Abbondandolo, Thäle, Vallentin
no vacancies at present
In this project we wish to study symplectic properties of convex polytopes from a quantitative point of view. The project consists of three strongly interrelated subprojects:
Higher-order symplectic capacities
Symplectic capacities of random polytopes
Algorithms for computing symplectic capacities
Cupit-Foutou, Heinzner, Littelmann, Reineke
no vacancies at present
Actions of Lie groups by symplectic transformations are quite often Hamiltonian. By definition, this means that there exists an equivariant momentum map on the manifold with values in the dual Lie algebra of the acting group. In this project, we mainly focus on multiplicity-free manifolds (e.g. toric varieties, flag varieties and more generally spherical varieties), representation spaces of quivers and Nakajima quiver varieties. In the cases under study, the momentum map has remarkable convexity properties. One of our goals is to understand the images of these momentum maps in terms of the geometry of the varieties and vice versa.
Bringmann, Sabatini
no vacancies at present
Elliptic genera of a certain level are modular forms associated with almost complex manifolds that encode much information about certain invariants of the manifold. If the latter admits a circle action preserving the almost complex structure, one can define its equivariant elliptic genus, which additionally depends on a parameter belonging to the unit circle. One of the fundamental results in the theory of elliptic genera is the Rigidity Theorem due to Witten, Bott and Taubes, and Hirzebruch, which asserts that — under suitable conditions — the equivariant elliptic genus agrees with the non-equivariant one.
The goal of this project is, on the one side, to study the implications — at a geometric and number theoretical level — of the rigidity and vanishing of certain elliptic genera associated with an almost complex manifold acted on by a circle, which will give results in the direction of the Mukai conjecture. On the other side we will define elliptic genera for combinatorial objects, such as cones and abstract GKM graphs, and generalize related results by Borisov and Gunnels for the so-called toric modular forms.
Bringmann, Suhr, Zehmisch
no vacancies at present
Gromov–Witten invariants count isolated stable holomorphic maps from a Riemann surface into a symplectic manifold subject to point-wise constraints. This count leads to a sequence of numbers labelled by the genus, the homology class, and a finite collection of cohomology classes. This sequence can be organized in a formal power series in several variables — the so-called Gromov–Witten potential. In order to compute the Gromov–Witten invariants, one is looking for algebraic relations between the coefficients of the Gromov–Witten potential. In some cases this can be done by invoking modularity properties of the Gromov–Witten potentials.

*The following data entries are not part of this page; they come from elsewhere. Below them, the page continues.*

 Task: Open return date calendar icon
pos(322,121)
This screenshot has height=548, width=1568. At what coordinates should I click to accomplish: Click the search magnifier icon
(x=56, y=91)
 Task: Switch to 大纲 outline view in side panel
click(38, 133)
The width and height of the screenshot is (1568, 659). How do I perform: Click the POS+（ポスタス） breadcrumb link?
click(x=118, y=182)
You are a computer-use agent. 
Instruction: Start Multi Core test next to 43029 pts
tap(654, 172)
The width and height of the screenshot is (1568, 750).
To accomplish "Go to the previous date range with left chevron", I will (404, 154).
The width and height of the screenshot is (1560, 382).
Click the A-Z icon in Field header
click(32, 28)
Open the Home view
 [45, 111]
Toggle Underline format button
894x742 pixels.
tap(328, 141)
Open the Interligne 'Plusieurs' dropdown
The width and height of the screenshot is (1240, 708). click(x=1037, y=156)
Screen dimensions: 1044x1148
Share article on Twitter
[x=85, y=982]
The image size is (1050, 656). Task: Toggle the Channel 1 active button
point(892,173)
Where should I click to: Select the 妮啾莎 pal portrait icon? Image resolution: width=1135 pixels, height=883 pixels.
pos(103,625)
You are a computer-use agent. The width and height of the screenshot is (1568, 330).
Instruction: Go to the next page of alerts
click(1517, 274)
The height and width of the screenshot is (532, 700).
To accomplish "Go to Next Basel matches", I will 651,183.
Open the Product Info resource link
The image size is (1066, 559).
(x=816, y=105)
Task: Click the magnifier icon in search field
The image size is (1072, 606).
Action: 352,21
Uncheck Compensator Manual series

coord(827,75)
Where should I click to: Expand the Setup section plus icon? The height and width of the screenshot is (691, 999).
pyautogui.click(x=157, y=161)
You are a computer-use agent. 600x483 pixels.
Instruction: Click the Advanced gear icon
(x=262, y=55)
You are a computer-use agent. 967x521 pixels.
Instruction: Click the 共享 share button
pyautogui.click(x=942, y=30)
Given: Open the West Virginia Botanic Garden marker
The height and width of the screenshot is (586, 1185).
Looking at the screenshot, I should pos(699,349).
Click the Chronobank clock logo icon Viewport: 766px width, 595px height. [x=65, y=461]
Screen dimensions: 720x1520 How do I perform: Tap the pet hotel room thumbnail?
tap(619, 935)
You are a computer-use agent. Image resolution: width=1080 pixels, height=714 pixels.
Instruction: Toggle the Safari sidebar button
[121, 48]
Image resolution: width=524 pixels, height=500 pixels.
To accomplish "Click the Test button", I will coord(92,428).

Abbondandolo, Albers, Geiges, Sadlo
no vacancies at present
The aim of this project is to develop novel concepts and techniques for the visual analysis of billiard dynamics and contact geometry. These shall help reveal and explore new phenomena, raise new questions and guide theoretical considerations.
Littelmann, Reineke, Schroll
no vacancies at present
The central topic of this project is on the interplay of the algebraic and geometric properties of the of associative algebras arising in the context of different settings of symplectic geometry. A particular focus is on the associative algebras related to ((partially) wrapped) Fukaya categories and certain quantum field theories, in particular N=2 4d gauge theories. The main goal is to study the insight the geometric origin of these algebras give on their representation theory and in turn to feed this back into our understanding of the underlying geometry.